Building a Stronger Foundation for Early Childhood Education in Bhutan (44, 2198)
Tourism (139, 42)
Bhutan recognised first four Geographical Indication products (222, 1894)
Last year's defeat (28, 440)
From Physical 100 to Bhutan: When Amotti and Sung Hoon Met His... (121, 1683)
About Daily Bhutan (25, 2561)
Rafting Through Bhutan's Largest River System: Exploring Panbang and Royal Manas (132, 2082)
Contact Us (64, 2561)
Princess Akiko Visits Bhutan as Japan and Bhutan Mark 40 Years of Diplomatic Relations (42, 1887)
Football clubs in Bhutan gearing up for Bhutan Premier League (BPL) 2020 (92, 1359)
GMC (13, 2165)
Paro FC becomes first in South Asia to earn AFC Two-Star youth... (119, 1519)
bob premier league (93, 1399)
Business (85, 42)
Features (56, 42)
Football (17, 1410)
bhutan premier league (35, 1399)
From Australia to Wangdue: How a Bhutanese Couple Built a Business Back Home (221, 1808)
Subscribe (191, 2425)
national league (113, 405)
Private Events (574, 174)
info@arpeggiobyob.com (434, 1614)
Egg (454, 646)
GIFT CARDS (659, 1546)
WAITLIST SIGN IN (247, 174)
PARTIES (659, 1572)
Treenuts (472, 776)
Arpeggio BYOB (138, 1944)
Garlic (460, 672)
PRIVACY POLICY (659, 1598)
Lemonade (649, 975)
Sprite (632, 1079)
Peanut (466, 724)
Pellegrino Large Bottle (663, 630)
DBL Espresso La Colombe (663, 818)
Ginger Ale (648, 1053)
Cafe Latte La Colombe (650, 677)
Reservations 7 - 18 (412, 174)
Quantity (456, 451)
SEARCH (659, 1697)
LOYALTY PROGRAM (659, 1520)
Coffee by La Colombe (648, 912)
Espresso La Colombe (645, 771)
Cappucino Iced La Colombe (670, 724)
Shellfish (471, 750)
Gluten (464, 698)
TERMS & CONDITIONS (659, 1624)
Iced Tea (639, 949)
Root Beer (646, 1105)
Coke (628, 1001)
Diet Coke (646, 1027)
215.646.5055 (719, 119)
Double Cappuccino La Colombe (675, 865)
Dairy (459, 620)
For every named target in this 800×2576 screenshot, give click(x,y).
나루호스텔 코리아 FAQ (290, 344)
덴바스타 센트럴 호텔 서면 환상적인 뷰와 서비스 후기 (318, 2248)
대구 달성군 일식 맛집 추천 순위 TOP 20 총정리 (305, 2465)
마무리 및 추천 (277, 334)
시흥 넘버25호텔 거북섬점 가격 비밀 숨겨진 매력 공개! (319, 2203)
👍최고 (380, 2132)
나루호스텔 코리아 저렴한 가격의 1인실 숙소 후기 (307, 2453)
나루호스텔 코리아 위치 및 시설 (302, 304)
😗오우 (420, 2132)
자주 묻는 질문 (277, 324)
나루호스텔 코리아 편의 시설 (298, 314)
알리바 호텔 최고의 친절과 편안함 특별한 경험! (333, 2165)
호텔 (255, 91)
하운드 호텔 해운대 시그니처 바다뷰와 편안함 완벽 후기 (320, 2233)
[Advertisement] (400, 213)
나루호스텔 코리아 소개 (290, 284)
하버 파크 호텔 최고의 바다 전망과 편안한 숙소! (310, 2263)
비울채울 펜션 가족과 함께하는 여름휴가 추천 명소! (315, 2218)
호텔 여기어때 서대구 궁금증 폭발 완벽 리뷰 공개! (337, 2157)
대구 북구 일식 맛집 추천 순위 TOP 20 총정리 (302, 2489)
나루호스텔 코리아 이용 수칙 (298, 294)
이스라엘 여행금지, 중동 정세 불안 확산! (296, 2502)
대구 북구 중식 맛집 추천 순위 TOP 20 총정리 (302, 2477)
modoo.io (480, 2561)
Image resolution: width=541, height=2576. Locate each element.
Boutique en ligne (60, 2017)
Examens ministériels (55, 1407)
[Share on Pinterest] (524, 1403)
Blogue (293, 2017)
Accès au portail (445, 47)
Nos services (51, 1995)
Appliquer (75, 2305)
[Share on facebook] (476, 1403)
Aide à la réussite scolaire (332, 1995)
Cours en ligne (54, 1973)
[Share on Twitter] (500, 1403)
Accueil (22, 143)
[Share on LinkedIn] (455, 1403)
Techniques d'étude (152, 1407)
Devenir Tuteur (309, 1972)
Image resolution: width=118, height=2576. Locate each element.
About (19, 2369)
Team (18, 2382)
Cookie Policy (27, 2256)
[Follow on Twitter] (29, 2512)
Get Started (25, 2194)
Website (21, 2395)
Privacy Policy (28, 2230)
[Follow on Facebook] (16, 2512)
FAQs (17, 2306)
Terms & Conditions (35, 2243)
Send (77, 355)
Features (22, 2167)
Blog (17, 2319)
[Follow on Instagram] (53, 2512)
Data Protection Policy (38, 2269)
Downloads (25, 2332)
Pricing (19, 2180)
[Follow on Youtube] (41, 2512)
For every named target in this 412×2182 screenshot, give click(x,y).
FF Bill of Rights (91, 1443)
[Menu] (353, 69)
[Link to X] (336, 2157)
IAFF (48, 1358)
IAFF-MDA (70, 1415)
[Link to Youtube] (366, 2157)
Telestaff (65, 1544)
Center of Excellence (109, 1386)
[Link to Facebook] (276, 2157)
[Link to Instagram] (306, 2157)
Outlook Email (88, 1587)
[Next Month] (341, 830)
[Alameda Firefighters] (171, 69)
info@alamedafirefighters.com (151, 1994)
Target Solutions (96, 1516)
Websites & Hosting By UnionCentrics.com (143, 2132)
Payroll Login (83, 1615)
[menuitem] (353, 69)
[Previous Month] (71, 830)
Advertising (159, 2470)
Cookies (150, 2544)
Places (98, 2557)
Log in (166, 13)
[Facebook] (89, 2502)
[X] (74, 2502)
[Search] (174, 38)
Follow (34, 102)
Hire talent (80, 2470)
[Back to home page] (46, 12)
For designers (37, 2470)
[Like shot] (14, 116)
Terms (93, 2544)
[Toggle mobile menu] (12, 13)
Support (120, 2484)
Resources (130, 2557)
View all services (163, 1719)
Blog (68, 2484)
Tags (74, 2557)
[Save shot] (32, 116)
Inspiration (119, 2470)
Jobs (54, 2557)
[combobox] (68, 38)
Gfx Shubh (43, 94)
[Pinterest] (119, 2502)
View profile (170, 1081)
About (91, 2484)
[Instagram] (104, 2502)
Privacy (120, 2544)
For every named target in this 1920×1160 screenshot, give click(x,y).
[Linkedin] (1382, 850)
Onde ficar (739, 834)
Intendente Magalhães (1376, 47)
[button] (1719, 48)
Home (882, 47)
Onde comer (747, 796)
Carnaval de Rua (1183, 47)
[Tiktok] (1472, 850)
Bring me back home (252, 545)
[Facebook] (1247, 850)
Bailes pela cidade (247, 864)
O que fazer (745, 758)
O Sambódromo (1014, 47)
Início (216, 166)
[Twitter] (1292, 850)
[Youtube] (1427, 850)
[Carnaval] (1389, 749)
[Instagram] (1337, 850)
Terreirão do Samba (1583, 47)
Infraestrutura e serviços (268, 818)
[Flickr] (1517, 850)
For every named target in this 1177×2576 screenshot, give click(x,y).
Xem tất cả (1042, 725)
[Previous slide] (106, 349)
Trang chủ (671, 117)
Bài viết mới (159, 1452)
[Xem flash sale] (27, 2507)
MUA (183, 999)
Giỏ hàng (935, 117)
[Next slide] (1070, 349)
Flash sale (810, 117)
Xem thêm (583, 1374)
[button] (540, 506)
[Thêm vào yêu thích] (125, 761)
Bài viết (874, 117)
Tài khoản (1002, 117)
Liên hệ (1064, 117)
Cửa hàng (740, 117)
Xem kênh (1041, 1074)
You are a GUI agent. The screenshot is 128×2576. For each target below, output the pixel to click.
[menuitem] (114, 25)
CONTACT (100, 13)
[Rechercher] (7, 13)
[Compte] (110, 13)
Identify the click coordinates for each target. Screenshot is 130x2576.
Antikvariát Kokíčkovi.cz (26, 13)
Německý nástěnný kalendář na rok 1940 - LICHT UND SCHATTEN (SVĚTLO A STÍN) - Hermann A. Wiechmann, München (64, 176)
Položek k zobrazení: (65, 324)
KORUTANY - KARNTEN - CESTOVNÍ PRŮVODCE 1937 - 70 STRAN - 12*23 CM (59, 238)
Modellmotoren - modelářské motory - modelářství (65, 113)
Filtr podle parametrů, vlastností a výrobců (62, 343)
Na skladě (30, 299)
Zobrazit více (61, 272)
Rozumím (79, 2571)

○ ○ ○ ○ ○

▸ Aim of the task
Each line above from the one with "Accès au portail (445, 47)" up to and including the one with "[Link to Instagram] (306, 2157)" must be set down exactly, and no line outside that span may appear.

▸ Written reply
Accès au portail (445, 47)
Nos services (51, 1995)
Appliquer (75, 2305)
[Share on facebook] (476, 1403)
Aide à la réussite scolaire (332, 1995)
Cours en ligne (54, 1973)
[Share on Twitter] (500, 1403)
Accueil (22, 143)
[Share on LinkedIn] (455, 1403)
Techniques d'étude (152, 1407)
Devenir Tuteur (309, 1972)
Image resolution: width=118, height=2576. Locate each element.
About (19, 2369)
Team (18, 2382)
Cookie Policy (27, 2256)
[Follow on Twitter] (29, 2512)
Get Started (25, 2194)
Website (21, 2395)
Privacy Policy (28, 2230)
[Follow on Facebook] (16, 2512)
FAQs (17, 2306)
Terms & Conditions (35, 2243)
Send (77, 355)
Features (22, 2167)
Blog (17, 2319)
[Follow on Instagram] (53, 2512)
Data Protection Policy (38, 2269)
Downloads (25, 2332)
Pricing (19, 2180)
[Follow on Youtube] (41, 2512)
For every named target in this 412×2182 screenshot, give click(x,y).
FF Bill of Rights (91, 1443)
[Menu] (353, 69)
[Link to X] (336, 2157)
IAFF (48, 1358)
IAFF-MDA (70, 1415)
[Link to Youtube] (366, 2157)
Telestaff (65, 1544)
Center of Excellence (109, 1386)
[Link to Facebook] (276, 2157)
[Link to Instagram] (306, 2157)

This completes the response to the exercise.